[Data for locating visible targets]
⁂

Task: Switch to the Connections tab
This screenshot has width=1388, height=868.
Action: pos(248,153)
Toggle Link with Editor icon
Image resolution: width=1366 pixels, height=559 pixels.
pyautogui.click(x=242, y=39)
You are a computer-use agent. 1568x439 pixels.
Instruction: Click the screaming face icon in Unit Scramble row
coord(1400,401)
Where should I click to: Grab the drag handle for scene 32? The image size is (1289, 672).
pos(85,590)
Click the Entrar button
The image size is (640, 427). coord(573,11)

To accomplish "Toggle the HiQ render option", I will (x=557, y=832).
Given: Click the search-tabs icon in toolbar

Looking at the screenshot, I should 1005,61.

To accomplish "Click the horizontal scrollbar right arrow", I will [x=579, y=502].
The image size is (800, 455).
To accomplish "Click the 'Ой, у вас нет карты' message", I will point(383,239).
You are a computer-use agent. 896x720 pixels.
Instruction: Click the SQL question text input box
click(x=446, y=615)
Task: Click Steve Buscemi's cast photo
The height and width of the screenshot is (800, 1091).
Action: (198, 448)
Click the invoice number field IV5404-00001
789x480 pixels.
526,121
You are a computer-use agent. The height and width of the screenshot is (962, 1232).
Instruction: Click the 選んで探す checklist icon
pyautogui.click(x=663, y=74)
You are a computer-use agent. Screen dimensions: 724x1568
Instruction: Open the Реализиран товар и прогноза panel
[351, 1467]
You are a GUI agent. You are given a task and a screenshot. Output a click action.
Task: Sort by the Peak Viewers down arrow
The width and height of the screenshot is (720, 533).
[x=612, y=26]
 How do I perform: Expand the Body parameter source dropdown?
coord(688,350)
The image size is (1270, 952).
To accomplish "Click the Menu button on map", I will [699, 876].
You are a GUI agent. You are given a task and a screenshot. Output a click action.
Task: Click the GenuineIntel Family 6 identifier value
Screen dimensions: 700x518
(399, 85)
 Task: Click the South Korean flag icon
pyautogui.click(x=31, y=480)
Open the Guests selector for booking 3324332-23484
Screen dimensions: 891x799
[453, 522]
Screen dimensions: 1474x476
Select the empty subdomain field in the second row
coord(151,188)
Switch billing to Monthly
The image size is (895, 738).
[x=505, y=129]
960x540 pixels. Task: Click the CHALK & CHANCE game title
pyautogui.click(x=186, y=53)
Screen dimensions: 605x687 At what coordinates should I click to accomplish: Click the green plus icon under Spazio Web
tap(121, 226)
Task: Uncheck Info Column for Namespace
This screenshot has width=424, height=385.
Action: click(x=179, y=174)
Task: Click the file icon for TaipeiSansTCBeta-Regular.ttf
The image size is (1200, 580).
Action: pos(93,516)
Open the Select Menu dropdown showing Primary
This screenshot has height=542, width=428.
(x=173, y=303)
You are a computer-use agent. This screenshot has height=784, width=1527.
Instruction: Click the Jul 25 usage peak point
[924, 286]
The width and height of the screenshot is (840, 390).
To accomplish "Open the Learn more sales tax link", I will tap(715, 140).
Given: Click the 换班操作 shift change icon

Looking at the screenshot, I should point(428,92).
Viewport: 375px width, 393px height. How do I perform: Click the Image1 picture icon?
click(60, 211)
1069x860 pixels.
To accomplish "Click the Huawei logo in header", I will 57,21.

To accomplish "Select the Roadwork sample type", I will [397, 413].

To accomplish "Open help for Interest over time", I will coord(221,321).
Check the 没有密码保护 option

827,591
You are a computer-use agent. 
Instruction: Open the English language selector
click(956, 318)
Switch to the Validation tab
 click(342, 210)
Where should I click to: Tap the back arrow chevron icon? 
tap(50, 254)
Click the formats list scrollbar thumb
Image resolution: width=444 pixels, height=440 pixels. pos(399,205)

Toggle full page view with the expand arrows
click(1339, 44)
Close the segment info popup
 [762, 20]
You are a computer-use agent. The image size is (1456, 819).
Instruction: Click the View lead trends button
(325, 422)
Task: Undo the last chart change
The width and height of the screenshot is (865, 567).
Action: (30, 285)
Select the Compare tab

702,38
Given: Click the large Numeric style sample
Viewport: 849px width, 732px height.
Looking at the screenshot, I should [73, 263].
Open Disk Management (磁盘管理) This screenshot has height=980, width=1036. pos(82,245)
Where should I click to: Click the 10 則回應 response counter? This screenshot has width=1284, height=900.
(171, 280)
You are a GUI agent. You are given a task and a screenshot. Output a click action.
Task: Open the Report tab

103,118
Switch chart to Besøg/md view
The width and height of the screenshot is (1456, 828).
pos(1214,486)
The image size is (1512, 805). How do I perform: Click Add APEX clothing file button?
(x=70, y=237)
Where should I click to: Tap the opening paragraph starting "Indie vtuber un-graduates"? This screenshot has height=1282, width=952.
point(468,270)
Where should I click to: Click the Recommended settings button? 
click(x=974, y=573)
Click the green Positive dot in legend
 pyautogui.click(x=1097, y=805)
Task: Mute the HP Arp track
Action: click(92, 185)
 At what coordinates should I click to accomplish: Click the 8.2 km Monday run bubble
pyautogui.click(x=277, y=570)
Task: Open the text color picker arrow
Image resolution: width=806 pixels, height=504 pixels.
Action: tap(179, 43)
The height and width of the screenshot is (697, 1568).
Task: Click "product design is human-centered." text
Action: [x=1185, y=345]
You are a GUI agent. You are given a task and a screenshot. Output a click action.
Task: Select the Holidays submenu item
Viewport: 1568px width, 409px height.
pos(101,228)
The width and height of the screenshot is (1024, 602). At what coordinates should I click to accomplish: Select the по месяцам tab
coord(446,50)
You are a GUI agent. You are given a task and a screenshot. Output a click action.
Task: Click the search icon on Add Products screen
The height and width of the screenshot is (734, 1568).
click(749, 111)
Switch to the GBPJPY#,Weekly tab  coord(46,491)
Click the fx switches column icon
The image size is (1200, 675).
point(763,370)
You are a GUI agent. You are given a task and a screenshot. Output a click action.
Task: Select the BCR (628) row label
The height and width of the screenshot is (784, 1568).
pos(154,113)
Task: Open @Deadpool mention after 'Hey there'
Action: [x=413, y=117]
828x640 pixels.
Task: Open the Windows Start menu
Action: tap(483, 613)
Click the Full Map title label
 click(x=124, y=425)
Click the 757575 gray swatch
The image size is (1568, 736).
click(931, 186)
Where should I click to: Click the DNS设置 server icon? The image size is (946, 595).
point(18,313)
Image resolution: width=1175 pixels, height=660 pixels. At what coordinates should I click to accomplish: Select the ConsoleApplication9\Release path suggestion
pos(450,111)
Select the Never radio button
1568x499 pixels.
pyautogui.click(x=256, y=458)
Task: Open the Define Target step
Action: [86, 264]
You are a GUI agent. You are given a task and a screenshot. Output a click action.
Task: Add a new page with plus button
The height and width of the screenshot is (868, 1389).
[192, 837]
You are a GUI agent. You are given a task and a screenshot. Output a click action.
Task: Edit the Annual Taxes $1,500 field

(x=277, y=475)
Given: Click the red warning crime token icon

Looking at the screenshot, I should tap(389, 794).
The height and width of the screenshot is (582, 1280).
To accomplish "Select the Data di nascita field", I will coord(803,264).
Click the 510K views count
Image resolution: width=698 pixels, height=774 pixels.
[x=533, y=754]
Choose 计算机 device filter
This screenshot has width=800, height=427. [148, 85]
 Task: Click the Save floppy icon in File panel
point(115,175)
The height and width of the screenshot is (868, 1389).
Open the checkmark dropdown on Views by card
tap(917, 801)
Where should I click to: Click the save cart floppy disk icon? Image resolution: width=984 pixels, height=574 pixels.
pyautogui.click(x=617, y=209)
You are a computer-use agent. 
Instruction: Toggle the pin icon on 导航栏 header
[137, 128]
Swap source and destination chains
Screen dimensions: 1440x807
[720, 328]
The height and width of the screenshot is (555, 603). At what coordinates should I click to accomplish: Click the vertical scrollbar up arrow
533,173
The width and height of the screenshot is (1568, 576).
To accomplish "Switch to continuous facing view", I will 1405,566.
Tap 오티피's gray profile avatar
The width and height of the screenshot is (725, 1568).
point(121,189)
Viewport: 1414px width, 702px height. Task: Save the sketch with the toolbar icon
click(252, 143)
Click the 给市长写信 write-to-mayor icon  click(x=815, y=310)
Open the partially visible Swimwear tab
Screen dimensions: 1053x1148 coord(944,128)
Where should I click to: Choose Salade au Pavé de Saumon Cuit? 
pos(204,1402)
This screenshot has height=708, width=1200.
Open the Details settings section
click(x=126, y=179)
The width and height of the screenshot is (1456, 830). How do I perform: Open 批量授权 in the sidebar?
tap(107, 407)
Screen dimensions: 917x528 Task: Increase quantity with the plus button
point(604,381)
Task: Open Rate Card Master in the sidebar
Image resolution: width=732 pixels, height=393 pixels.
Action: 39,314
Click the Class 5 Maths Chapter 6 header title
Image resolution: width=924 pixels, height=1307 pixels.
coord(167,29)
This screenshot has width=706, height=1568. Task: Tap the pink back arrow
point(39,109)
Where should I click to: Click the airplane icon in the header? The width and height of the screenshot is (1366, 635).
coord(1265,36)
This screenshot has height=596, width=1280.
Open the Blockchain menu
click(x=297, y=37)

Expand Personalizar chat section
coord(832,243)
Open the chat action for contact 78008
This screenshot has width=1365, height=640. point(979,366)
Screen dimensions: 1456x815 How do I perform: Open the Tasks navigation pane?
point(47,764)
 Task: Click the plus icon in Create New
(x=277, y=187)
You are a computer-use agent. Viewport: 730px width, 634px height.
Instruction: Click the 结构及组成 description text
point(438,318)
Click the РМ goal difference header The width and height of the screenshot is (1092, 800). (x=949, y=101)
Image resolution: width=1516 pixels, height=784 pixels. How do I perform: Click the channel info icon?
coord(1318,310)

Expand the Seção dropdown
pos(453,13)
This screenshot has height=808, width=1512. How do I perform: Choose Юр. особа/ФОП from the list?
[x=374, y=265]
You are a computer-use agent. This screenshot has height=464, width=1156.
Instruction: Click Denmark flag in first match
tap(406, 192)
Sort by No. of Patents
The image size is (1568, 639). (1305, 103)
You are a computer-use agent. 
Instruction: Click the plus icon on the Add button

⁂

> **SET PROBLEM**: Copy the lines of the material above, starting at the line that contains "Click the green Positive dot in legend" and ending after the line that contains "click(749, 111)". Keep each line unchanged.

> **THE SOLUTION**:
Click the green Positive dot in legend
 pyautogui.click(x=1097, y=805)
Task: Mute the HP Arp track
Action: click(92, 185)
 At what coordinates should I click to accomplish: Click the 8.2 km Monday run bubble
pyautogui.click(x=277, y=570)
Task: Open the text color picker arrow
Image resolution: width=806 pixels, height=504 pixels.
Action: tap(179, 43)
The height and width of the screenshot is (697, 1568).
Task: Click "product design is human-centered." text
Action: [x=1185, y=345]
You are a GUI agent. You are given a task and a screenshot. Output a click action.
Task: Select the Holidays submenu item
Viewport: 1568px width, 409px height.
pos(101,228)
The width and height of the screenshot is (1024, 602). At what coordinates should I click to accomplish: Select the по месяцам tab
coord(446,50)
You are a GUI agent. You are given a task and a screenshot. Output a click action.
Task: Click the search icon on Add Products screen
The height and width of the screenshot is (734, 1568).
click(749, 111)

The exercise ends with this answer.